So lately my posts have been growing pretty negative. I dont want this blog to turn into a negative blogs. One of my friends has an amazingly positive blog even though it doesnt deal with the happiest of subjects. I also think I have been wallowing in self pity a lot lately and need to change that. I am a very lucky woman (I almost said girl but I am no longer a girl) and I have everything going for me. I need to get back to my positive outlook that I am so famous for :). So for the next few weeks I am going to post a new positive quote everytime I post and just some thoughts on it and at least one positive thing about my day that day. I go back to work on the 22nd, so I dont know how frequent posts will be after that because my goal is to stick to a strict schedule once school starts.

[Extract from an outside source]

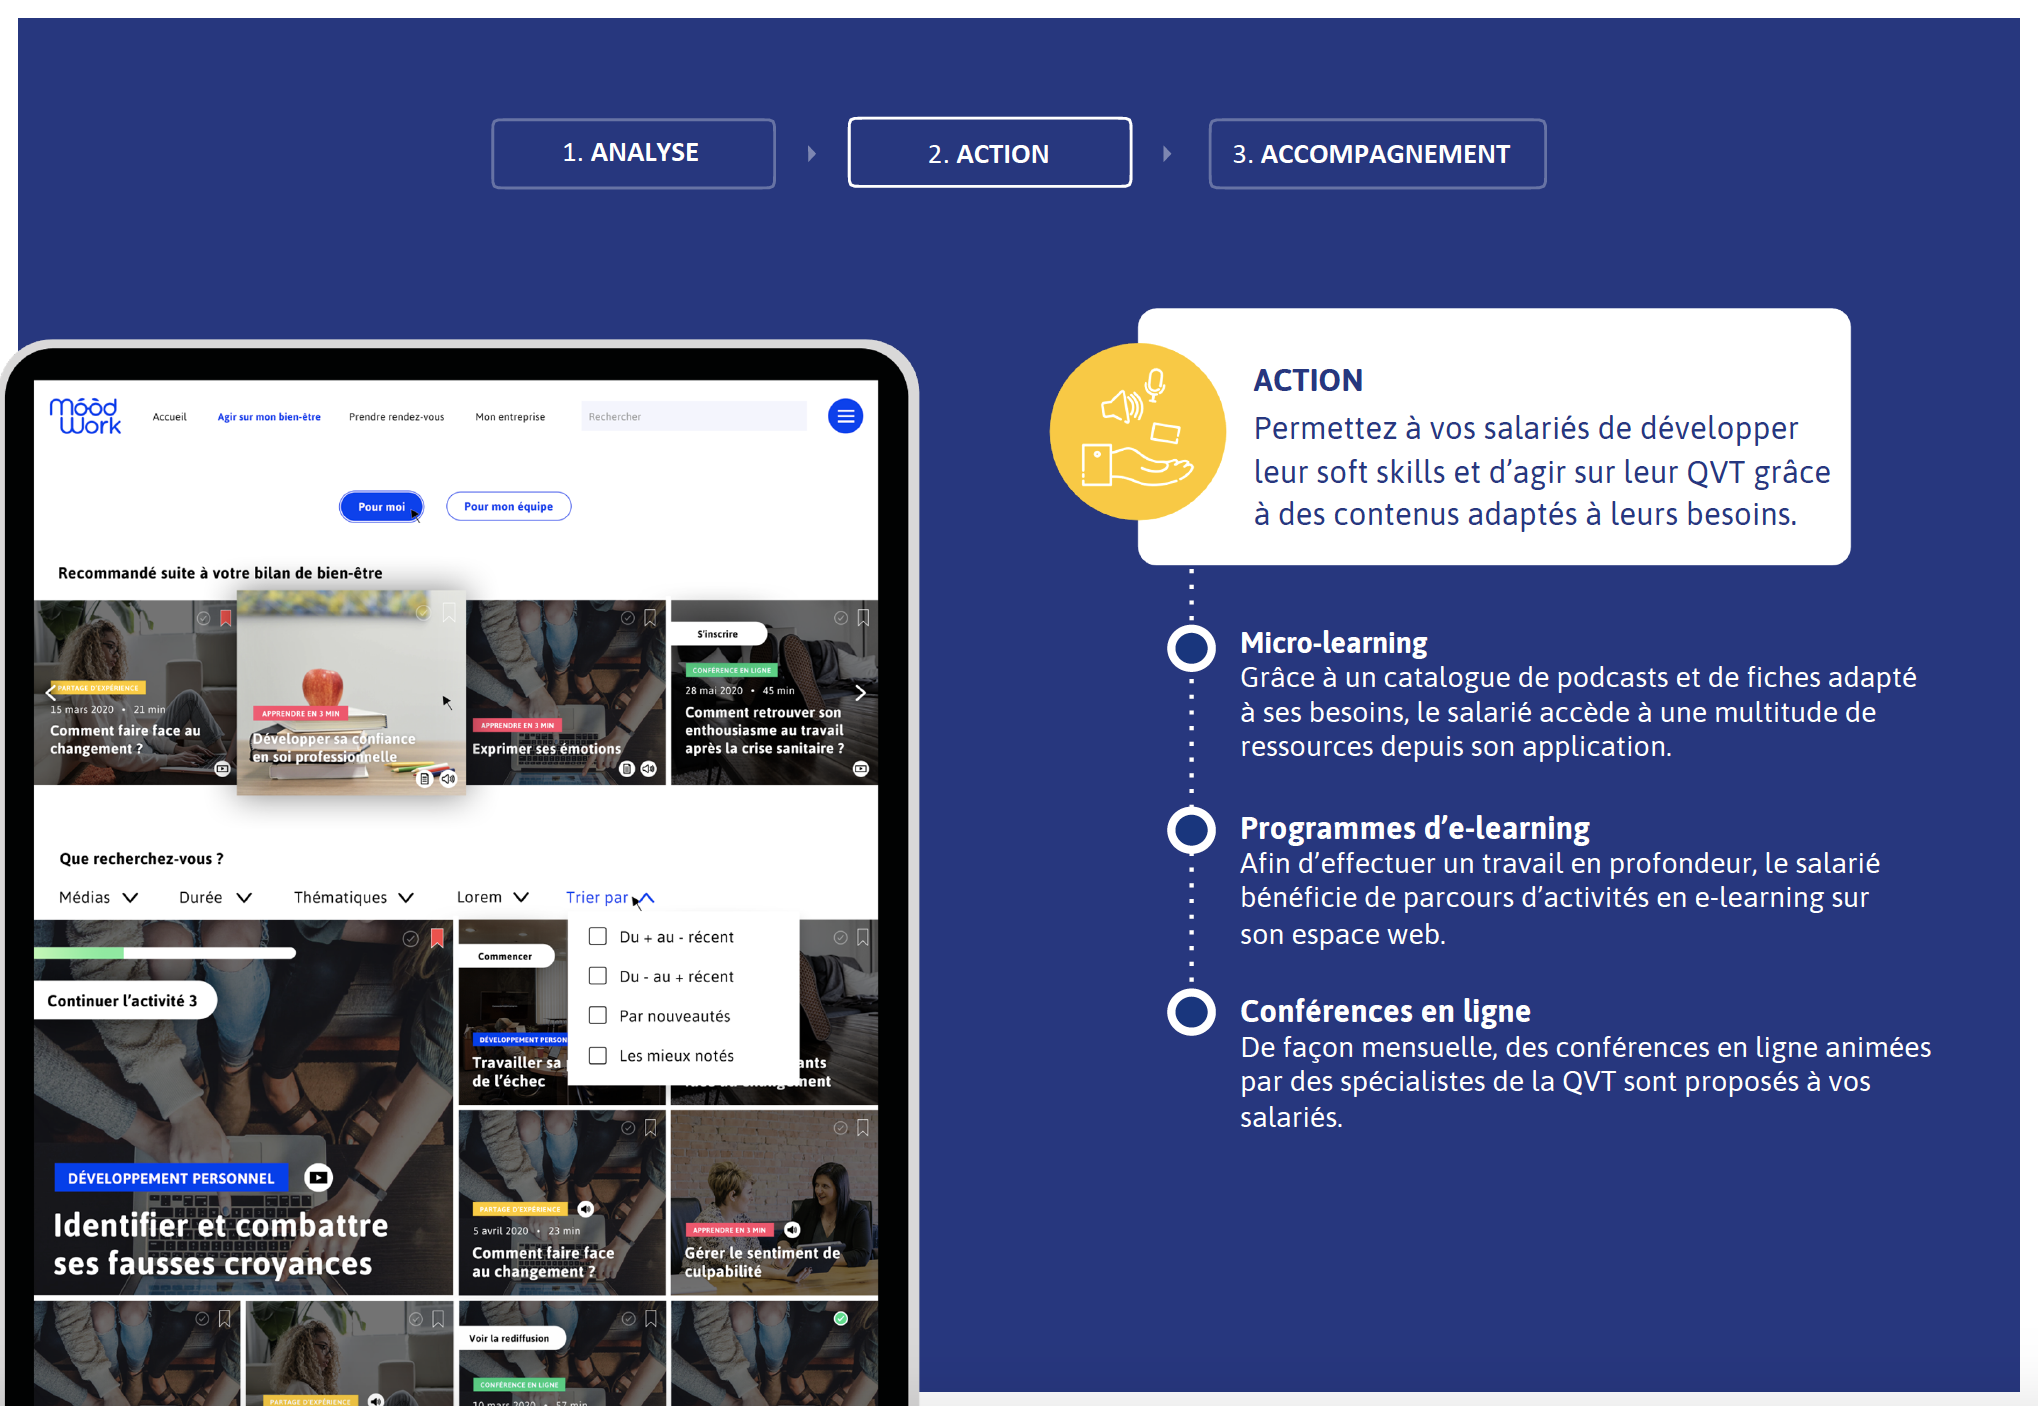Click the video icon beside Développement Personnel
Image resolution: width=2038 pixels, height=1406 pixels.
coord(318,1177)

Having a strict schedule really helps me keep my stress down and keep motivated with my running. Which will also help me sleep better which will help me at work. Of course the strict schedule will have to start after tomorrow because I am going to the Patriots game :) Can you tell I am excited??? I am also going to set myself a goal for each week with 1 longterm goal. My week goal this week is to run 2 miles 5 days this week with one long walk and one day off. Ok so here is todays good thing: I got to talk to a friend I havent talked to in a while which is always nice, she now lives in Delewarre and I havent seen her since she graduated the year before me from HS 10 years ago. I also had a pretty rough day but I am ending the day with a smile on my face so that is always a good thing :). Ok my quote for today is really a poem:
They Say Hard Times Make Us Stronger
The challenges you face
will bring you lessons
and change you in positive ways
you never imagined.
You will find that you are stronger
than you ever knew.
You will learn that you are loved
and cared for
and things can turn out okay-
even when it seems impossible.
You will find that even
the hardest times pass.
~ Jason Blume
I chose this poem because it really represents what I am going through right now. It also represents what I have learned. I think I forgot that I was loved by many more people than just my immediate family. Things are also turning out in a positive way. This week may be hard emotionally but it is making me stronger in the end. I am also looking forward to the next 12 days when I can really get my head on straight before I start to work because I know that this year will be slightly emotionally draining because of the kids I will be working with. Who I love dearly but I know its going to be an emotionally rough year for me. A good year too though :). OK I need to go finish getting ready for tomorrow and figure out how to get a workout in tomorrow, even if its just a 20 minute walk or a mile run.